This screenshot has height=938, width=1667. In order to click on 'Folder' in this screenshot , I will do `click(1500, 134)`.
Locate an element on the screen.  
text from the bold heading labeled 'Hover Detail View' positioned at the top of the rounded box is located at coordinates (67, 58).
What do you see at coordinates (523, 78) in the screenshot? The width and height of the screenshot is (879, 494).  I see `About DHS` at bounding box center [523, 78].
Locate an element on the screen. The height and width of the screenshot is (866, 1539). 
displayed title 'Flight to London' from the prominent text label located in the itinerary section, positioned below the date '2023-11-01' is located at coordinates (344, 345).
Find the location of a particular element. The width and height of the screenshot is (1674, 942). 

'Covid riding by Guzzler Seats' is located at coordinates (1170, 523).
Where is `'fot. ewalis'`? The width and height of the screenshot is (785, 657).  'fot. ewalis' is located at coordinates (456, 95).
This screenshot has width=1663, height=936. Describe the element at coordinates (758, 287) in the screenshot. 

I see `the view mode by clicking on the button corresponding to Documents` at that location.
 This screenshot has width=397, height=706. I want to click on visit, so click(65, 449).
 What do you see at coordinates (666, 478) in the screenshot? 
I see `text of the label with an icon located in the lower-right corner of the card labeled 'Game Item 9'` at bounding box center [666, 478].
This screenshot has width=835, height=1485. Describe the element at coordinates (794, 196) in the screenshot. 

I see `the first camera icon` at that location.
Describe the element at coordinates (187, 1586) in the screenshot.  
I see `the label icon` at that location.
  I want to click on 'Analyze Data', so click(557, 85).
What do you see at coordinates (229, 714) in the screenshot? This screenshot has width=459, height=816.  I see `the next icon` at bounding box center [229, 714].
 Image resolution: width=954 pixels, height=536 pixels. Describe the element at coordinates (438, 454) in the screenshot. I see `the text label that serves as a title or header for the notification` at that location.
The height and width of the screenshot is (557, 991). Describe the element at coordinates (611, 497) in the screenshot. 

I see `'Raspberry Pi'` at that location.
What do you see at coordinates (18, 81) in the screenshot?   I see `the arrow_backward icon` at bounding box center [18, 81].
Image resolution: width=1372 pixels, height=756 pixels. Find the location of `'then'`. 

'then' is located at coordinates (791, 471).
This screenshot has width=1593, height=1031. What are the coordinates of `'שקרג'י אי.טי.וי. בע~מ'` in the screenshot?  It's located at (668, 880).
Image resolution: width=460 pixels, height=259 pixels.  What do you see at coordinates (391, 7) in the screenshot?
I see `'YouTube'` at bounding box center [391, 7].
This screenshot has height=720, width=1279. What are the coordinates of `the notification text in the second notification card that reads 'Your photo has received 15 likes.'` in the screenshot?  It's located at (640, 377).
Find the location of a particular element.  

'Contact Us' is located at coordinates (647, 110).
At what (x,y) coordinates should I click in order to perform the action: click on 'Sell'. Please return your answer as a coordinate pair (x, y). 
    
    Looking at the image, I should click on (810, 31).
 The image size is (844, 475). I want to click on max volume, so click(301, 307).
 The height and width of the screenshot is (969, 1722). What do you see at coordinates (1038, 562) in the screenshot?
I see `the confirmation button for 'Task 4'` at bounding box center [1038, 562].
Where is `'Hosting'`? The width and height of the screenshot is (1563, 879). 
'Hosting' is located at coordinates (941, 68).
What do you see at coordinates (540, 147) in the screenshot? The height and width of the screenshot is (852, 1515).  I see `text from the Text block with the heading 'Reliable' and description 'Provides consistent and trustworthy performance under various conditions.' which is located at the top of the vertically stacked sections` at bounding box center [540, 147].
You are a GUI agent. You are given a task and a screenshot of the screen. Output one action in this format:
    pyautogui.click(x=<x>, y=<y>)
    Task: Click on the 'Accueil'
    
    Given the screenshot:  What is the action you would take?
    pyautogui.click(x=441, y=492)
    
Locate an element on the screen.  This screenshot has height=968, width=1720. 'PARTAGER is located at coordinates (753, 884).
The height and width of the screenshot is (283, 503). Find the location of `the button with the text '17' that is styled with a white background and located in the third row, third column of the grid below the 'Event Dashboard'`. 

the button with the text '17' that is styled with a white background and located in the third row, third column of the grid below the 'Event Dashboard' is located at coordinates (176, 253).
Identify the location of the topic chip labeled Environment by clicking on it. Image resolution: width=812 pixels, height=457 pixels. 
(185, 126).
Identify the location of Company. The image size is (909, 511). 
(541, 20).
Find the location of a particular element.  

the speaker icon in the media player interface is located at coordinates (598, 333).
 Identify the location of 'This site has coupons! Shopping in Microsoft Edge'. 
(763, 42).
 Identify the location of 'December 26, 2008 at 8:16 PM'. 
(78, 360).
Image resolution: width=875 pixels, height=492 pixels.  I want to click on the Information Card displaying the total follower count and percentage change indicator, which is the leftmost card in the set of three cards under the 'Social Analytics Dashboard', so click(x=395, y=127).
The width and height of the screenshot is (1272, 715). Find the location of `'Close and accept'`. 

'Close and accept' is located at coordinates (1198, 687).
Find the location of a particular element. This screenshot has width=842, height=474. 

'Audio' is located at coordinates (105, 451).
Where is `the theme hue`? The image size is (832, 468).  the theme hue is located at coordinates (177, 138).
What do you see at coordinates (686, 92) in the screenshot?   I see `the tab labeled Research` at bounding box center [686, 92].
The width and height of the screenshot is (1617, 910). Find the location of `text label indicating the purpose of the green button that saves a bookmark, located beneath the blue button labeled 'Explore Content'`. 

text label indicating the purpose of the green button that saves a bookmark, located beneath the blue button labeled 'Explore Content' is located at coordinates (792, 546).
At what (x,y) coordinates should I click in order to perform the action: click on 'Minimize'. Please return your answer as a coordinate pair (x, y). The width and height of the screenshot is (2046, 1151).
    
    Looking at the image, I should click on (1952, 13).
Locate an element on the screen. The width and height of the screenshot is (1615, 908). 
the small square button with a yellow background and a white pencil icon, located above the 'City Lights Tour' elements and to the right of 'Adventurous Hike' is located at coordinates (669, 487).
--------------------------------------------------
▸ **TASK DETAILS**:
Update all the rows above by changing every "Locate an element on the screen" to "Point to an element on the screen" and leaving everything else the same.

▸ **EXPECTED ANSWER**:
This screenshot has height=938, width=1667. In order to click on 'Folder' in this screenshot , I will do `click(1500, 134)`.
Point to an element on the screen.  
text from the bold heading labeled 'Hover Detail View' positioned at the top of the rounded box is located at coordinates (67, 58).
What do you see at coordinates (523, 78) in the screenshot? The width and height of the screenshot is (879, 494).  I see `About DHS` at bounding box center [523, 78].
Point to an element on the screen. The height and width of the screenshot is (866, 1539). 
displayed title 'Flight to London' from the prominent text label located in the itinerary section, positioned below the date '2023-11-01' is located at coordinates (344, 345).
Find the location of a particular element. The width and height of the screenshot is (1674, 942). 

'Covid riding by Guzzler Seats' is located at coordinates (1170, 523).
Where is `'fot. ewalis'`? The width and height of the screenshot is (785, 657).  'fot. ewalis' is located at coordinates (456, 95).
This screenshot has width=1663, height=936. Describe the element at coordinates (758, 287) in the screenshot. 

I see `the view mode by clicking on the button corresponding to Documents` at that location.
 This screenshot has width=397, height=706. I want to click on visit, so click(65, 449).
 What do you see at coordinates (666, 478) in the screenshot? 
I see `text of the label with an icon located in the lower-right corner of the card labeled 'Game Item 9'` at bounding box center [666, 478].
This screenshot has width=835, height=1485. Describe the element at coordinates (794, 196) in the screenshot. 

I see `the first camera icon` at that location.
Describe the element at coordinates (187, 1586) in the screenshot.  
I see `the label icon` at that location.
  I want to click on 'Analyze Data', so click(557, 85).
What do you see at coordinates (229, 714) in the screenshot? This screenshot has width=459, height=816.  I see `the next icon` at bounding box center [229, 714].
 Image resolution: width=954 pixels, height=536 pixels. Describe the element at coordinates (438, 454) in the screenshot. I see `the text label that serves as a title or header for the notification` at that location.
The height and width of the screenshot is (557, 991). Describe the element at coordinates (611, 497) in the screenshot. 

I see `'Raspberry Pi'` at that location.
What do you see at coordinates (18, 81) in the screenshot?   I see `the arrow_backward icon` at bounding box center [18, 81].
Image resolution: width=1372 pixels, height=756 pixels. Find the location of `'then'`. 

'then' is located at coordinates (791, 471).
This screenshot has width=1593, height=1031. What are the coordinates of `'שקרג'י אי.טי.וי. בע~מ'` in the screenshot?  It's located at (668, 880).
Image resolution: width=460 pixels, height=259 pixels.  What do you see at coordinates (391, 7) in the screenshot?
I see `'YouTube'` at bounding box center [391, 7].
This screenshot has height=720, width=1279. What are the coordinates of `the notification text in the second notification card that reads 'Your photo has received 15 likes.'` in the screenshot?  It's located at (640, 377).
Find the location of a particular element.  

'Contact Us' is located at coordinates (647, 110).
At what (x,y) coordinates should I click in order to perform the action: click on 'Sell'. Please return your answer as a coordinate pair (x, y). 
    
    Looking at the image, I should click on (810, 31).
 The image size is (844, 475). I want to click on max volume, so click(301, 307).
 The height and width of the screenshot is (969, 1722). What do you see at coordinates (1038, 562) in the screenshot?
I see `the confirmation button for 'Task 4'` at bounding box center [1038, 562].
Where is `'Hosting'`? The width and height of the screenshot is (1563, 879). 
'Hosting' is located at coordinates (941, 68).
What do you see at coordinates (540, 147) in the screenshot? The height and width of the screenshot is (852, 1515).  I see `text from the Text block with the heading 'Reliable' and description 'Provides consistent and trustworthy performance under various conditions.' which is located at the top of the vertically stacked sections` at bounding box center [540, 147].
You are a GUI agent. You are given a task and a screenshot of the screen. Output one action in this format:
    pyautogui.click(x=<x>, y=<y>)
    Task: Click on the 'Accueil'
    
    Given the screenshot:  What is the action you would take?
    pyautogui.click(x=441, y=492)
    
Point to an element on the screen.  This screenshot has height=968, width=1720. 'PARTAGER is located at coordinates (753, 884).
The height and width of the screenshot is (283, 503). Find the location of `the button with the text '17' that is styled with a white background and located in the third row, third column of the grid below the 'Event Dashboard'`. 

the button with the text '17' that is styled with a white background and located in the third row, third column of the grid below the 'Event Dashboard' is located at coordinates (176, 253).
Identify the location of the topic chip labeled Environment by clicking on it. Image resolution: width=812 pixels, height=457 pixels. 
(185, 126).
Identify the location of Company. The image size is (909, 511). 
(541, 20).
Find the location of a particular element.  

the speaker icon in the media player interface is located at coordinates (598, 333).
 Identify the location of 'This site has coupons! Shopping in Microsoft Edge'. 
(763, 42).
 Identify the location of 'December 26, 2008 at 8:16 PM'. 
(78, 360).
Image resolution: width=875 pixels, height=492 pixels.  I want to click on the Information Card displaying the total follower count and percentage change indicator, which is the leftmost card in the set of three cards under the 'Social Analytics Dashboard', so click(x=395, y=127).
The width and height of the screenshot is (1272, 715). Find the location of `'Close and accept'`. 

'Close and accept' is located at coordinates (1198, 687).
Find the location of a particular element. This screenshot has width=842, height=474. 

'Audio' is located at coordinates (105, 451).
Where is `the theme hue`? The image size is (832, 468).  the theme hue is located at coordinates (177, 138).
What do you see at coordinates (686, 92) in the screenshot?   I see `the tab labeled Research` at bounding box center [686, 92].
The width and height of the screenshot is (1617, 910). Find the location of `text label indicating the purpose of the green button that saves a bookmark, located beneath the blue button labeled 'Explore Content'`. 

text label indicating the purpose of the green button that saves a bookmark, located beneath the blue button labeled 'Explore Content' is located at coordinates (792, 546).
At what (x,y) coordinates should I click in order to perform the action: click on 'Minimize'. Please return your answer as a coordinate pair (x, y). The width and height of the screenshot is (2046, 1151).
    
    Looking at the image, I should click on (1952, 13).
Point to an element on the screen. The width and height of the screenshot is (1615, 908). 
the small square button with a yellow background and a white pencil icon, located above the 'City Lights Tour' elements and to the right of 'Adventurous Hike' is located at coordinates (669, 487).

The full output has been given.